As for injectivity, that is about as intuitive as a definition as one could obtain, and it's the criterion most often used in basic real analysis. I'm not sure I understand your gripes about using this definition, as you illustrated two examples. Proving injectivity of functions doesn't really get much more complicated than in the two examples you illustrated, and I'm not discerning whether you understand them (in particular the first one) completely.
 
  • #3
Here is an example I found in an old PF post:

f | x ↦ x³ + x

x³ + x = y³ + y

x³ - y³ + x - y = 0

(x - y)(x² -xy + y²) + (x - y) = 0

(x - y)[(x² -xy + y²) + 1] = 0

For this to hold either x = y or x² -xy + y² + 1 = 0.
Supposedly x² -xy + y² + 1 = 0 is contradictory in R.
I can't see a method to show this, I can't see how to complete the square or understand
how a discriminant even matters here?

The point is that no book teaches you how to do this, & what if you get some crazy
function with powers of x⁵ + 5x⁴ etc... in the equations? I'm sure some basic calculus
techniques could be used but you're not supposed to be using that stuff in a discrete
math book or in an analysis book where you haven't even learned these technique's yet!

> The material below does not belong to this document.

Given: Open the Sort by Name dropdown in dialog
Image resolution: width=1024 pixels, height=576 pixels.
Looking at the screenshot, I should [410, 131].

I'm just wondering how you deal with similar situations, hoping someone whose dealt
with these will direct me to a good link & hopefully explain just what's going on in general
:tongue2:.

Also, in regard to general functions not dealing with specific equations, I mean how
do you deal with them?

Example: if f | X → Y show that the mapping F | X → X x Y defined by F | x ↦ (x,f(x)) is
injective.

How do you deal with something like this?

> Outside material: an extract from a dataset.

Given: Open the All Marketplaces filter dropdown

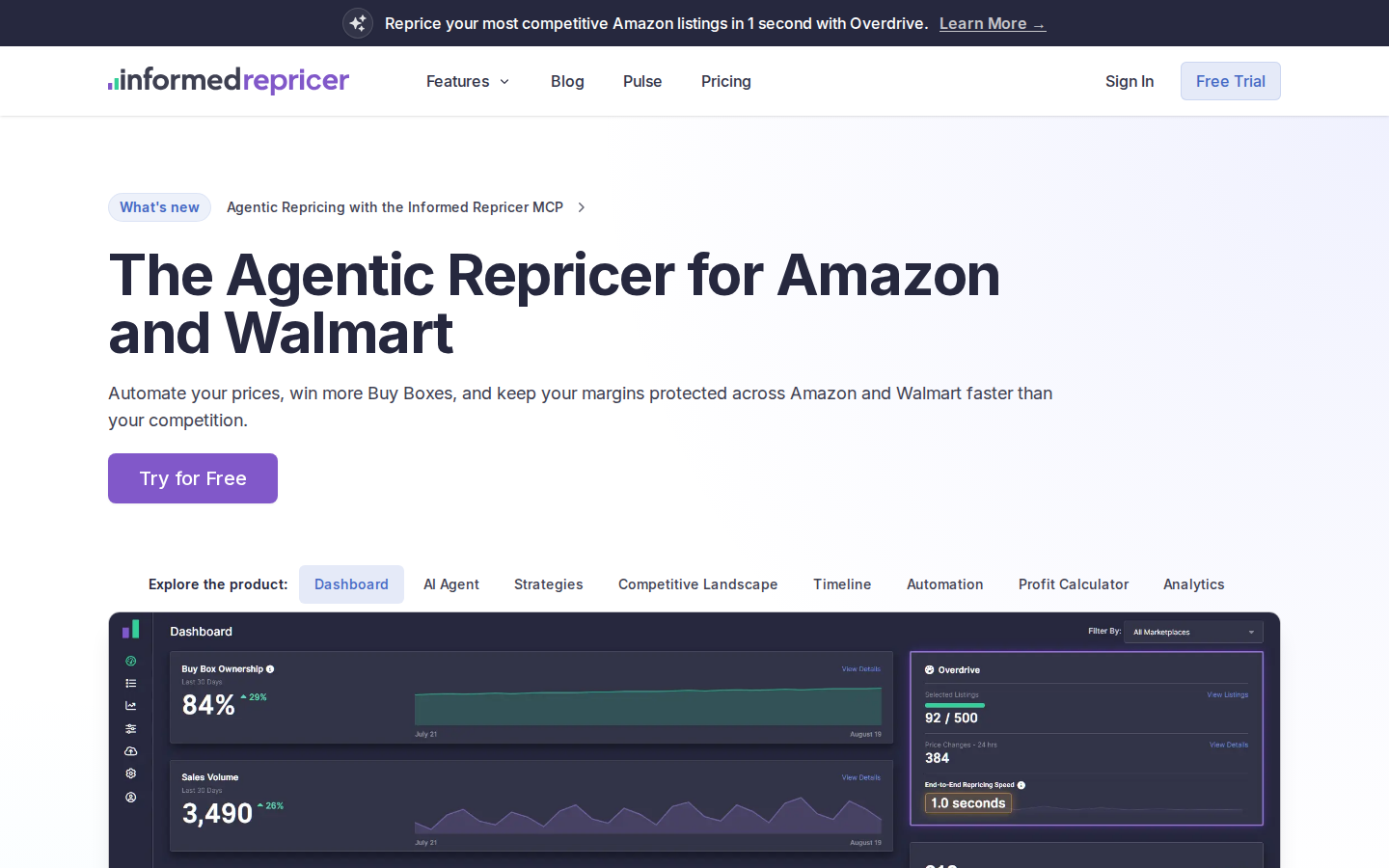Looking at the screenshot, I should 1193,632.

A mapping is injective if [f(x₁) = f(x₂)] ⇒ (x₁ = x₂) or equivalently [f(x₁) ≠ f(x₂)] ⇒ (x₁ ≠ x)₂.
So in this situation I just write [F(x₁) ≠ F(x₂)] ⇒ (x₁ ≠ x₂) & magic, the proof is done?
I get the feeling that all the proofs of this abstraction are the same, just repeat the
definition & that's a proof when it doesn't feel convincing in the least.

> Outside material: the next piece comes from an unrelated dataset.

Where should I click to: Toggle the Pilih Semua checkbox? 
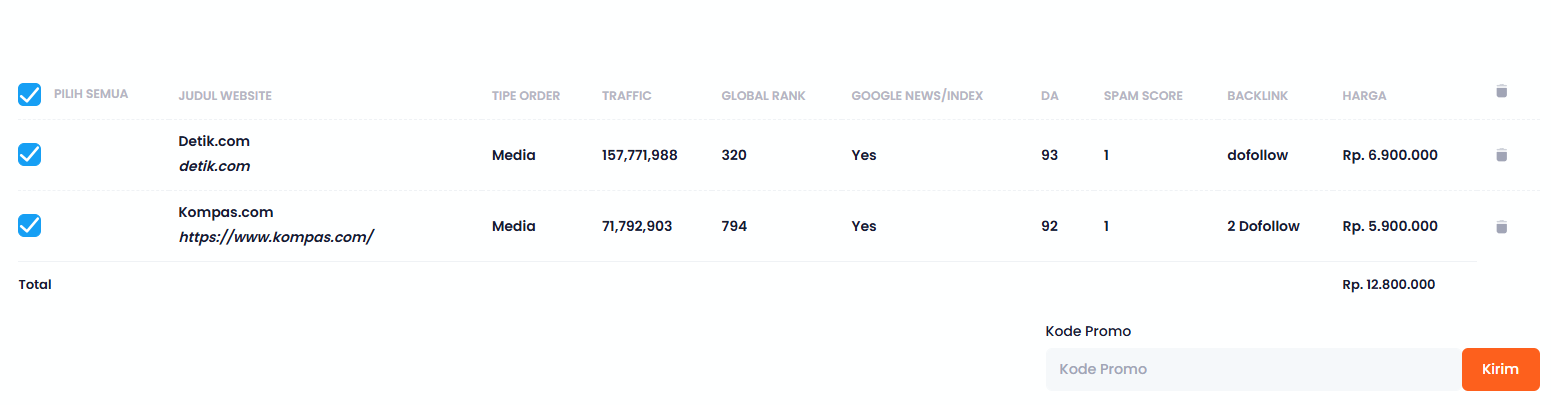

Thanks a lot for taking the time out to help btw :wink:
 
  • #4
I found another example:

Show that f | RR defined by f | x ↦ x³ is injective.

[f(x₁) = f(x₂)] ⇒ (x₁³ = x₂³) ⇒ (x₁³ - x₂³ = 0) ⇒ [(x₁ - x₂)(x₁² - x₁x₂ + x₂²) = 0]

⇒ [(x₁ - x₂) = 0] ⋁ [x₁² - x₁x₂ + x₂² = 0]

Now the book says that we must show that

[x₁² - x₁x₂ + x₂² = 0] ⇒ (x₁ = x₂) which makes sense as [(x₁ - x₂) = 0] already implies x₁ = x₂.


(x₁² - x₁x₂ + x₂² = 0) ⇒ [ (x₁² - x₁x₂) + x₂² = 0 ] ⇒ [ (x₁² - x₁x₂) + x₂² = 0 ]

⇒ [ (x₁² - x₁x₂ + ¼x₂²) + (x₂² - ¼x₂²) = 0 ] ⇒ [ (x₁ - ½x₂)² + ¾x₂² = 0 ]

Now it says that because the squares on non-zero real numbers are positive we conclude
that x₂ = 0 and then that x₁ = 0.

I just don't see how the squares of negative numbers always being positive imply that
both x₁ & x₂ are zero... Also with the x² -xy + y² + 1 = 0 being a contradiction in R as
shown by the determinant :confused: I just don't see it.

If I get some weirder equation than x³ I haven't a hope of dealing with it, and even the
x³ situation is iffy as I've shown here. Nearly very book I look at ignores this question
while going off to prove injections and bijections on abstract systems without dealing
with the fundamentals, it's crazy!

Do you guys all know how to deal with this stuff, to recognise it when it comes up &
all the ins and outs here when it doesn't seem to be addressed in any book except the
odd obscure discrete math book in one example...?
 
  • #5
I have a better idea of your question now I think. The short answer is you learn to prove mappings are one-to-one or surjective more easily as you delve further into a particular subject.

Since we're dealing with real functions, it's pretty easy to show that as long as your function is increasing or decreasing, then it's injective. Of course, if you know the mean value theorem, then you know that a differentiable function from R to R is increasing if its first derivative is positive everywhere. From this, we can easily conclude that x^3 is injective.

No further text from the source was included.